Suite aux crashes de deux avions (le vol Lion Air 610 en 2018 et celui du vol 302 d’Ethiopian Airlines en 2019), survenus tous deux peu après le décollage, l’usage du modèle de Boeing 737 Max a été suspendu jusqu’à fin 2021. Selon France 24, la justice américaine accuse le pilote d’essai de Boeing, Mark Forkner, d’avoir caché des éléments à l’agence américaine supervisant l’aviation (la Federal Aviation Administration ou FAA), lors de la certification du 737 Max.

En découvrant, en 2016, un changement important sur un logiciel censé éviter les décrochages, il n’en a pas informé la FAA pour faire faire des économies à Boeing ! Il risque la prison. Quant à Boeing, il a reconnu sa responsabilité dans la manipulation des autorités et a versé plus de 2,5 milliards $ pour certaines poursuites. 

Enquêtes minutieuses

Enquêter sur un crash ne se limite pas à la boîte noire. Loin de là. Les investigations prennent des mois de travail minutieux et sont définies par les normes d’un accord international : Annexe 13. Le gouvernement du pays où s’est produit l’accident prend la tête de l’enquête, avec des enquêteurs des pays où l’avion est immatriculé, où se trouve le siège de la compagnie aérienne, où est basé le concepteur de l’avion et où l’avion a été assemblé.

Les enquêteurs prennent des photos et vidéos de l’épave, mènent des entretiens avec des témoins oculaires, recueillent tous les documents liés à l’avion, à l’équipage et aux vols récents pour analyse médico-légale, dessinent des cartes du champ de débris et de la façon dont l’avion a heurté le sol.

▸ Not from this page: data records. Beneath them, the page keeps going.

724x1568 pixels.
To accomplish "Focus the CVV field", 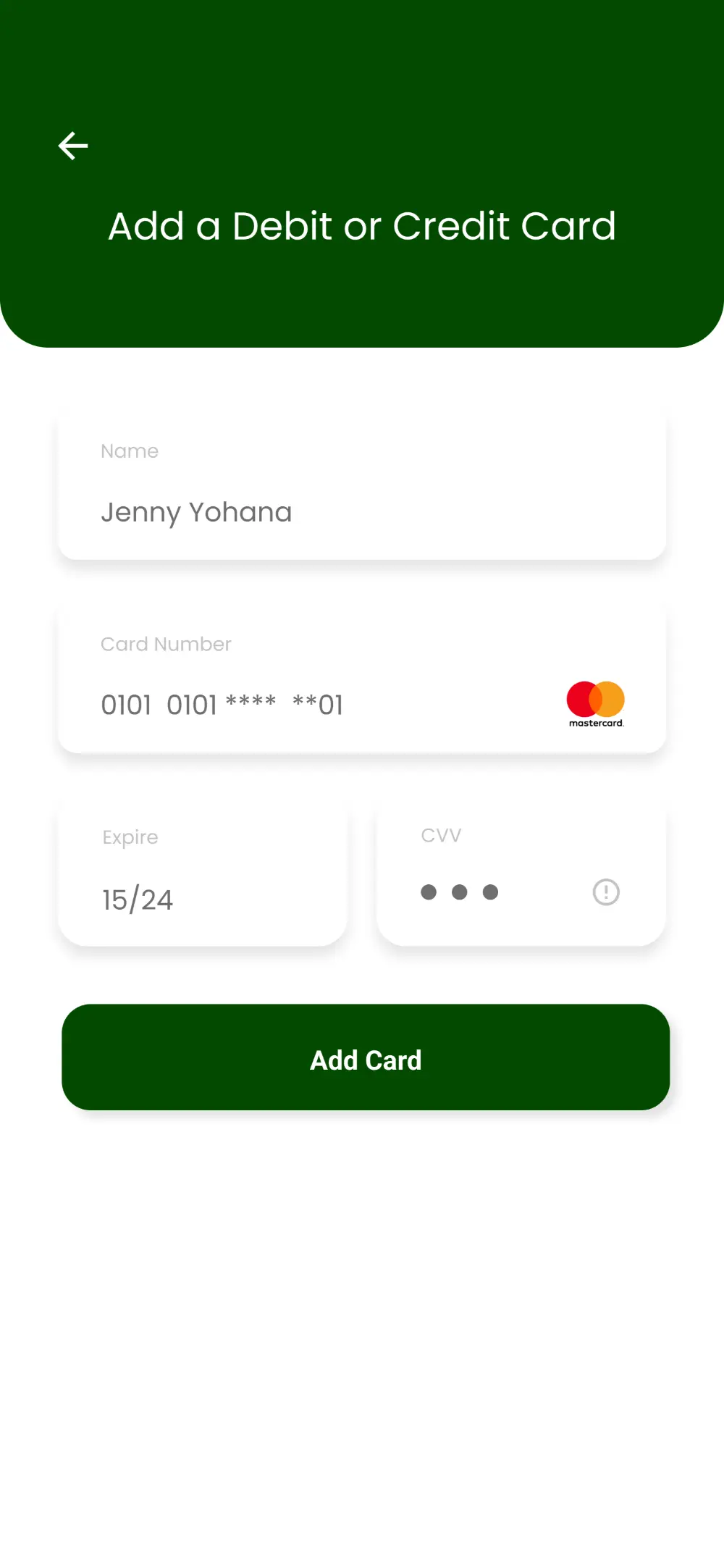I will pos(521,869).
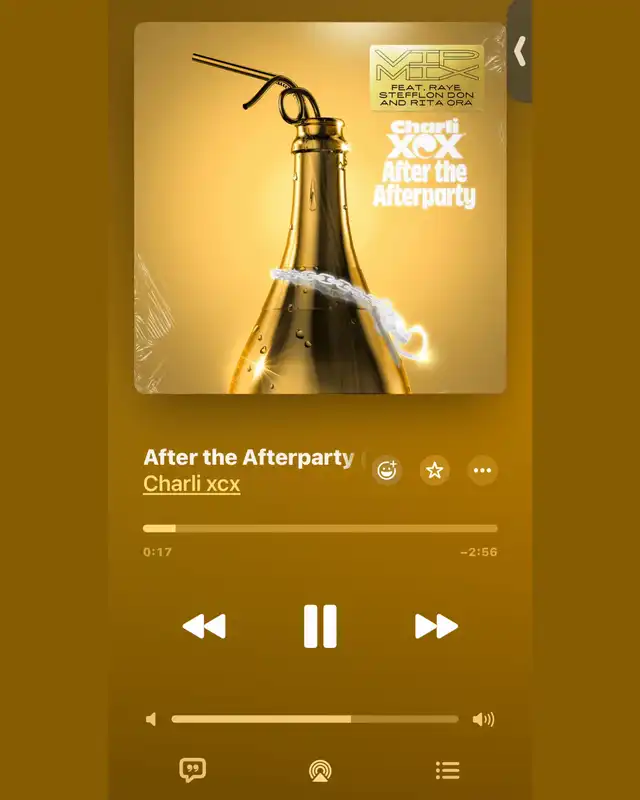Viewport: 640px width, 800px height.
Task: Show the song lyrics
Action: point(192,769)
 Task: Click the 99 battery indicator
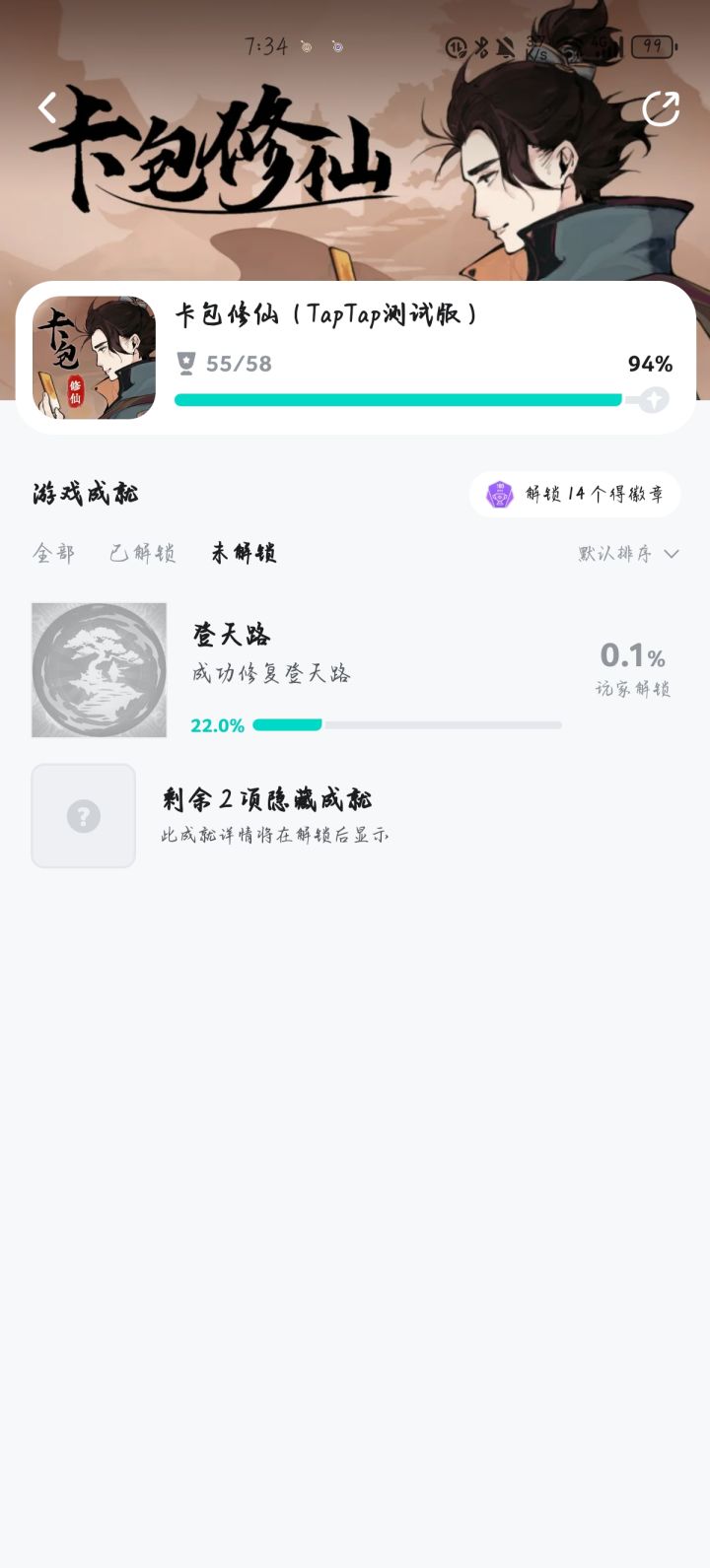[651, 46]
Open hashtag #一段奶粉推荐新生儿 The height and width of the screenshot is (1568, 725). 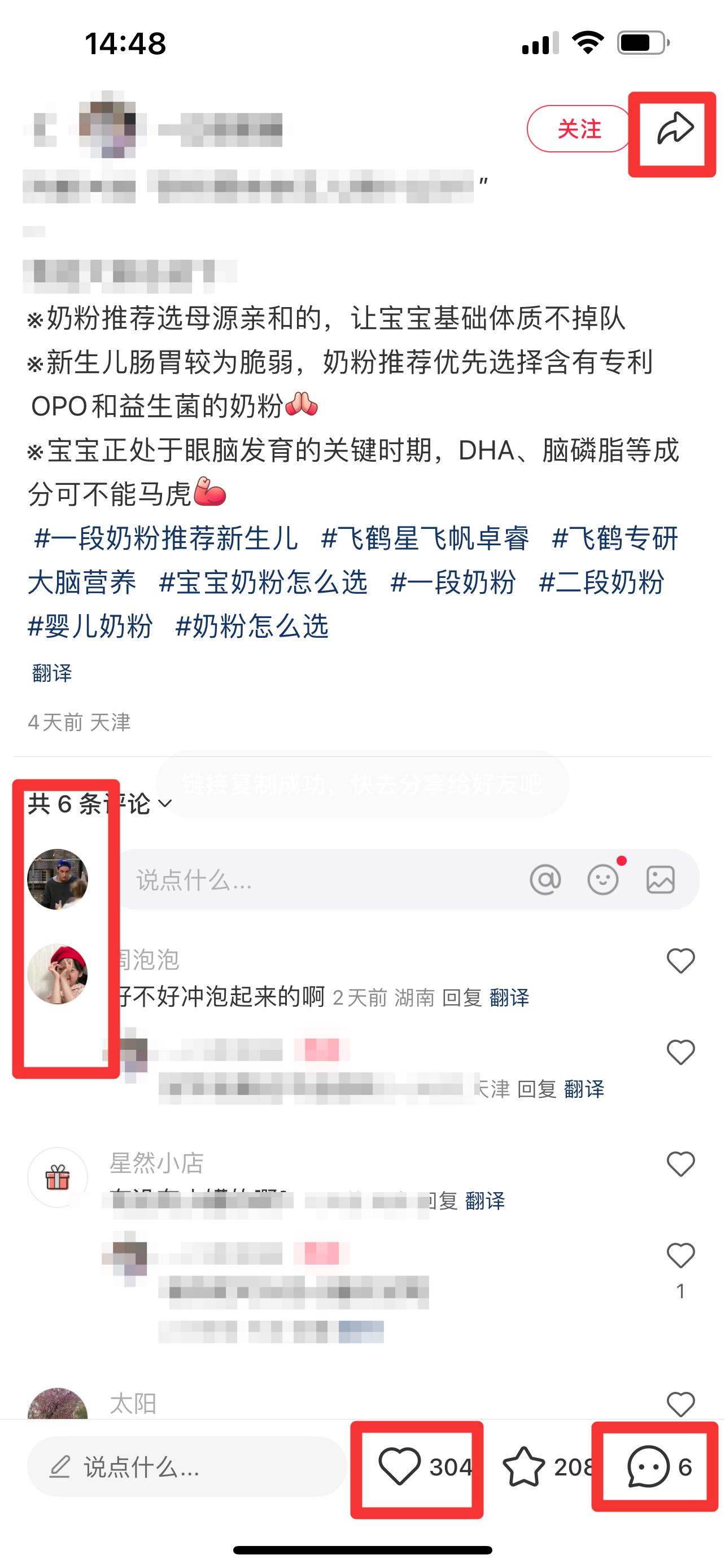(x=165, y=538)
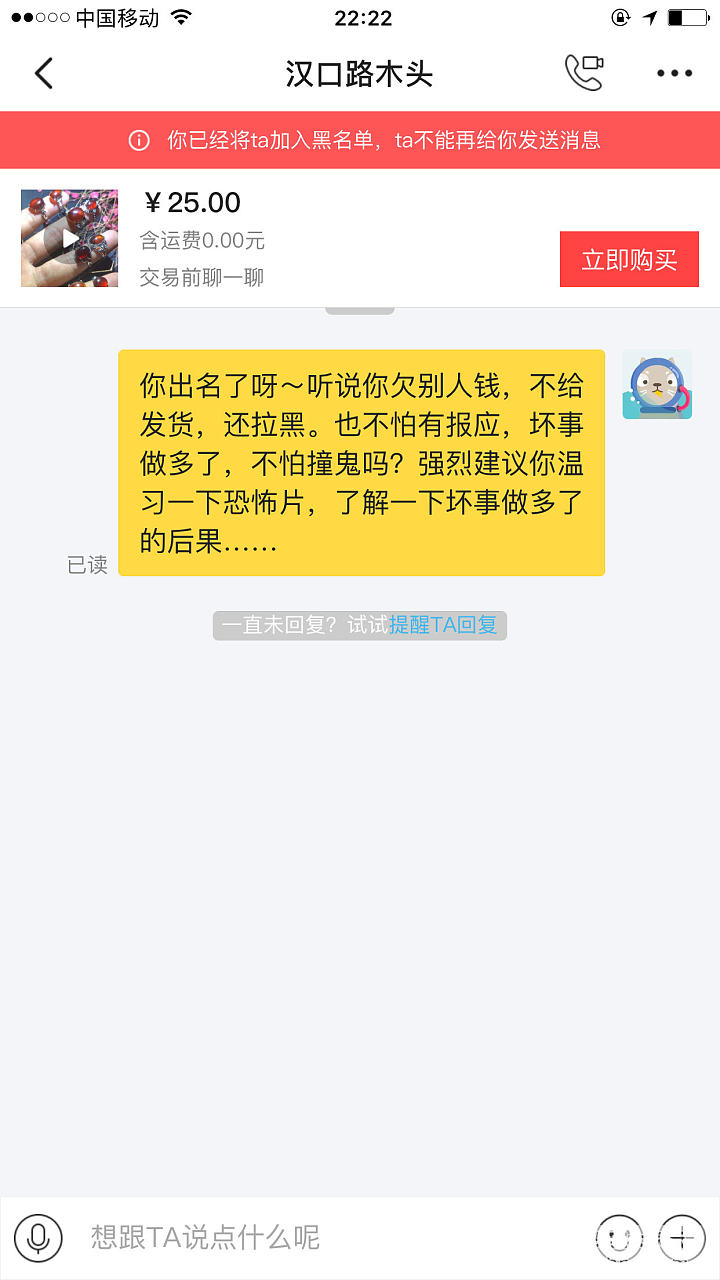Go back from the 汉口路木头 chat

tap(43, 74)
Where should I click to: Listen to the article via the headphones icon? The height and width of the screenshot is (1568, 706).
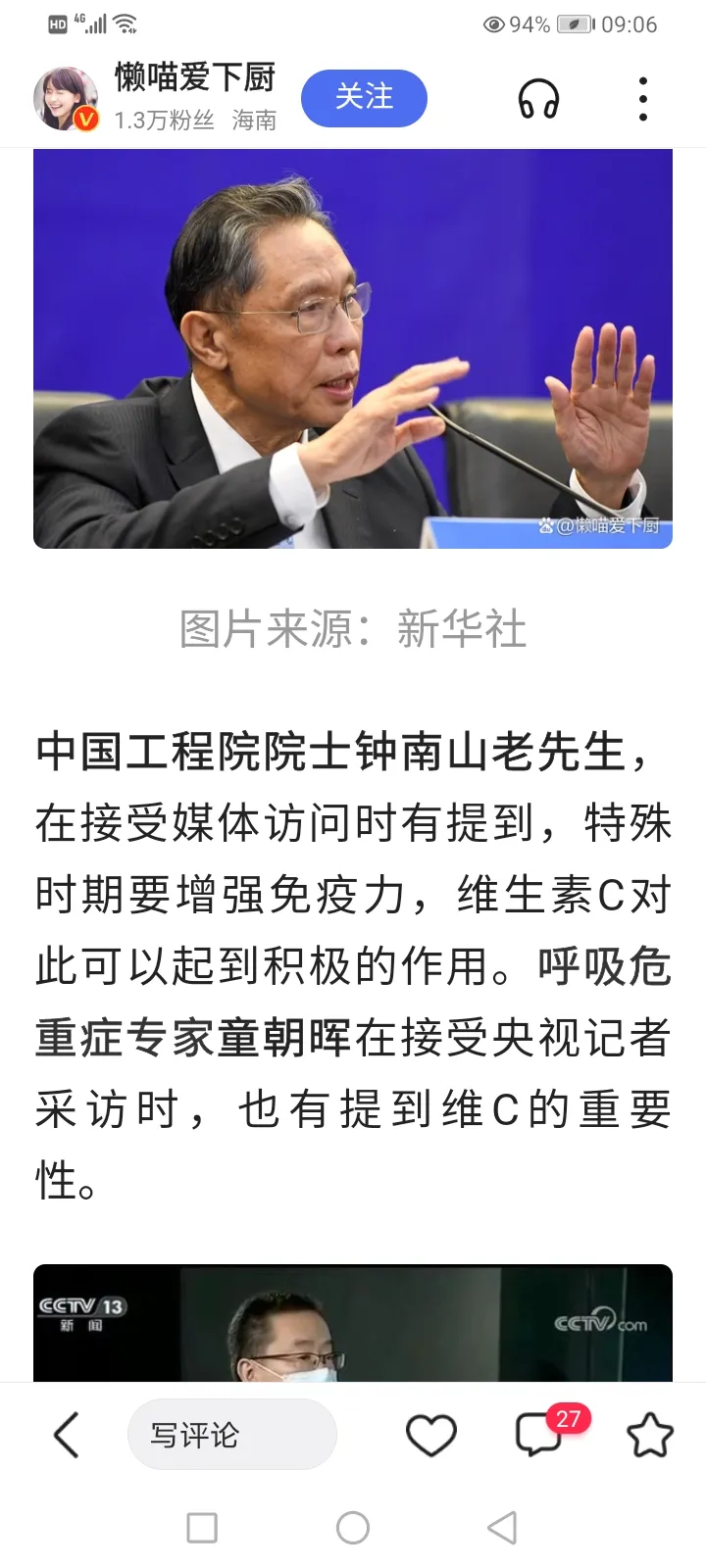538,99
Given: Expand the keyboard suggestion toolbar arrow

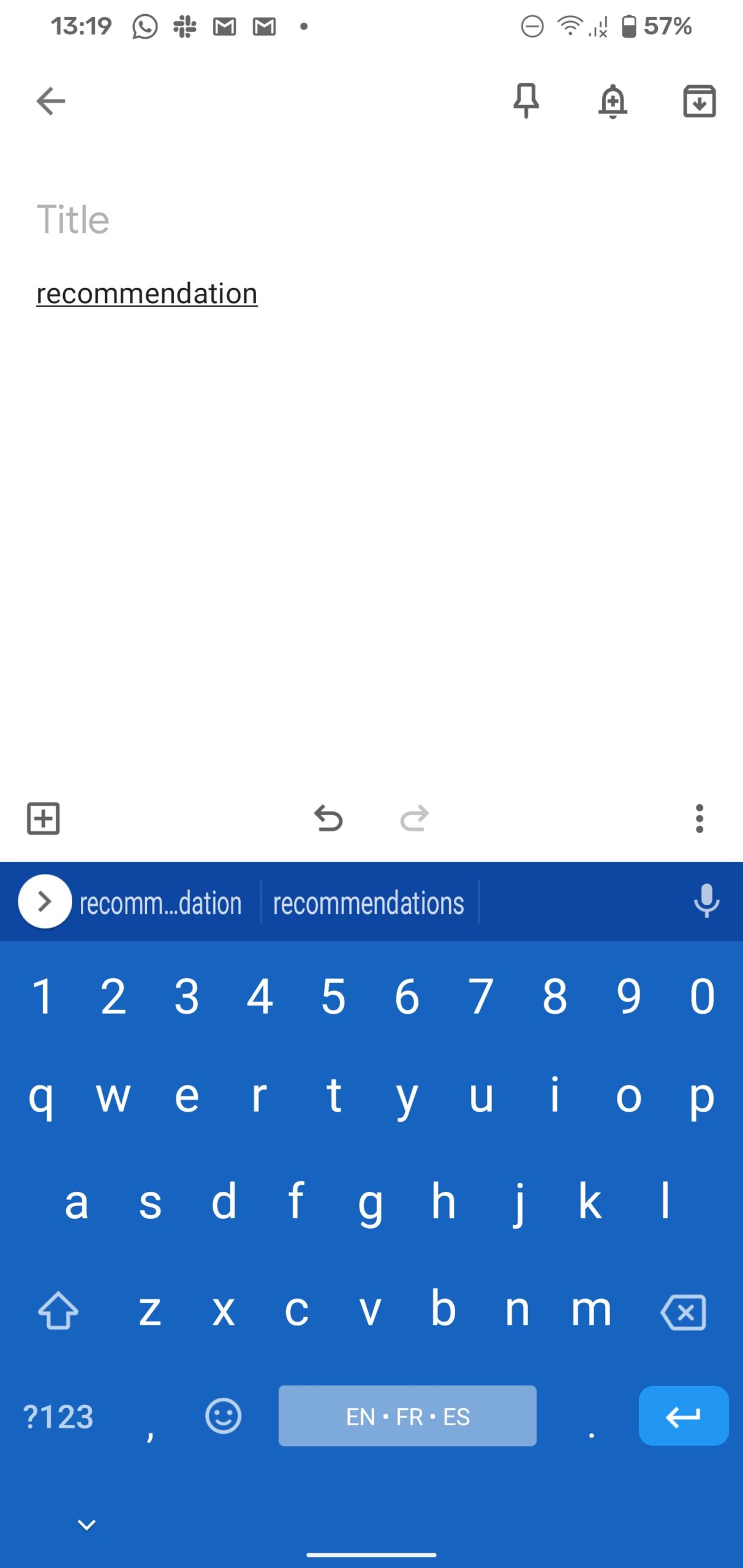Looking at the screenshot, I should pos(45,902).
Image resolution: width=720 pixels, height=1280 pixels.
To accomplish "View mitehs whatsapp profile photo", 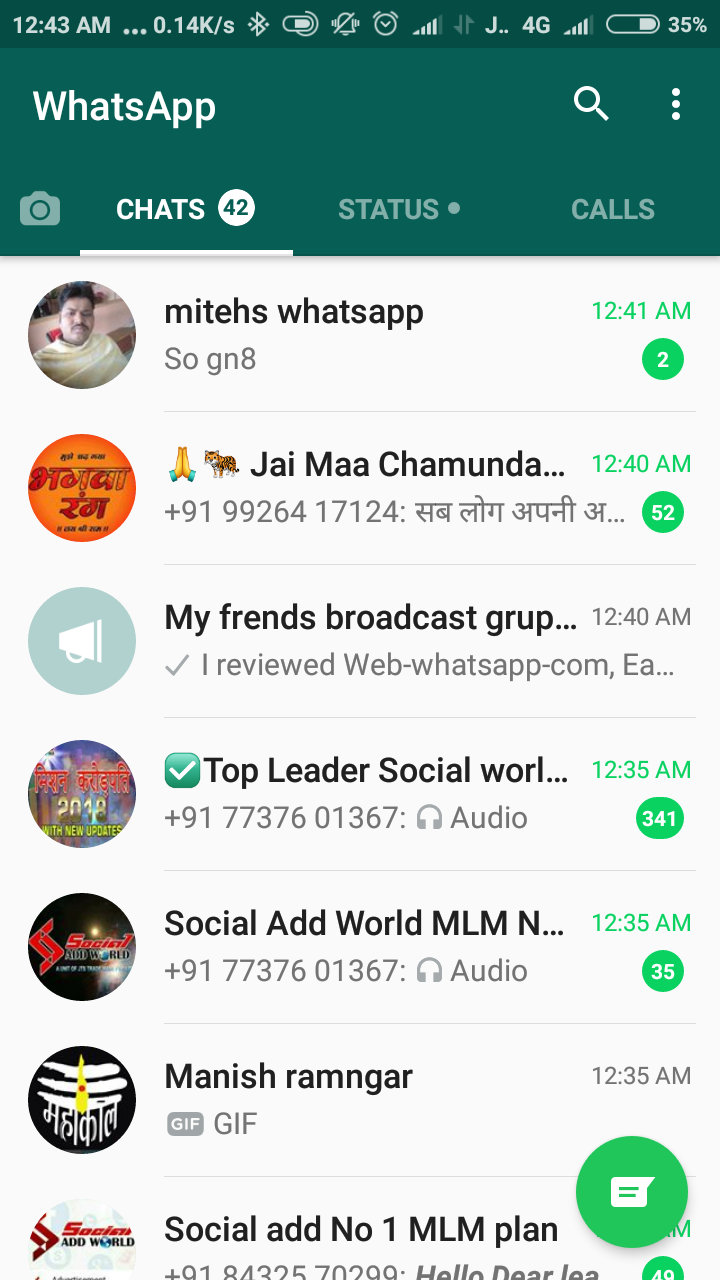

Les débris récupérés sont placés dans un hangar afin de déterminer les composants manquants ou endommagés pour avoir une idée plus complète de ce qui s’est passé et pouvoir reconstituer ou créer des simulations vidéo des derniers instants du vol.  

Des pilotes en manque d’air !

Ex-capitaine de compagnie aérienne et cinéaste, Tristan Loraine a enquêté sur le crash du Miami-Bogota en 1995 dans son récent documentaire «American 965» (2021). «En approche directe, les pilotes n’étaient plus capables de faire des calculs simples, comme le nombre de kilomètres pour atterrir. Un signe de déficience cognitive attribué à une mauvaise aération dans l’avion. Il est incroyable que des avions volent sans système d’alerte quant à l’air non filtré et contaminé par les huiles de moteur et les fluides hydrauliques que respirent équipages et passagers ! J’ai moi-même souffert de ces effets avec engourdissements aux doigts, six infections pulmonaires par an, cloques chimiques sur le nez et fatigue m’empêchant de réfléchir. Le film montre que l’industrie aérospatiale n’est pas honnête avec les passagers et continue de les exposer à un risque inutile alors que ce problème pourrait être facilement résolu.»